**WORK INSTRUCTIONS:**
Please rewrite these records with "speaker icon" swapped for "speaker button", leaving everything else unchanged.

**LISTED ENTRIES:**

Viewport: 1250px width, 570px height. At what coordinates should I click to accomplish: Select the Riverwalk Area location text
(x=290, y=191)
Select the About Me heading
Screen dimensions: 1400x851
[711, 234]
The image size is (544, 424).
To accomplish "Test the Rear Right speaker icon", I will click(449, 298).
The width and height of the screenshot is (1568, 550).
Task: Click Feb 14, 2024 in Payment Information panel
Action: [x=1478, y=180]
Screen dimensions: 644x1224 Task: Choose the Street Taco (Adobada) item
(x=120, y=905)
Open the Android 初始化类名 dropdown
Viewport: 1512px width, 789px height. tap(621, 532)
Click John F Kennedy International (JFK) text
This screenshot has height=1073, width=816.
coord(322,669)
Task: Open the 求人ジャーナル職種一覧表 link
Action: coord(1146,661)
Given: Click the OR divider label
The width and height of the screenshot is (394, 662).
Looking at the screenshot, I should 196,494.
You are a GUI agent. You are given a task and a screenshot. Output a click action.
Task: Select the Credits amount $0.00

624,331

**FINAL RESULT:**
Viewport: 1250px width, 570px height. At what coordinates should I click to accomplish: Select the Riverwalk Area location text
(x=290, y=191)
Select the About Me heading
Screen dimensions: 1400x851
[711, 234]
The image size is (544, 424).
To accomplish "Test the Rear Right speaker button", I will click(449, 298).
The width and height of the screenshot is (1568, 550).
Task: Click Feb 14, 2024 in Payment Information panel
Action: [x=1478, y=180]
Screen dimensions: 644x1224 Task: Choose the Street Taco (Adobada) item
(x=120, y=905)
Open the Android 初始化类名 dropdown
Viewport: 1512px width, 789px height. tap(621, 532)
Click John F Kennedy International (JFK) text
This screenshot has height=1073, width=816.
coord(322,669)
Task: Open the 求人ジャーナル職種一覧表 link
Action: coord(1146,661)
Given: Click the OR divider label
The width and height of the screenshot is (394, 662).
Looking at the screenshot, I should 196,494.
You are a GUI agent. You are given a task and a screenshot. Output a click action.
Task: Select the Credits amount $0.00

624,331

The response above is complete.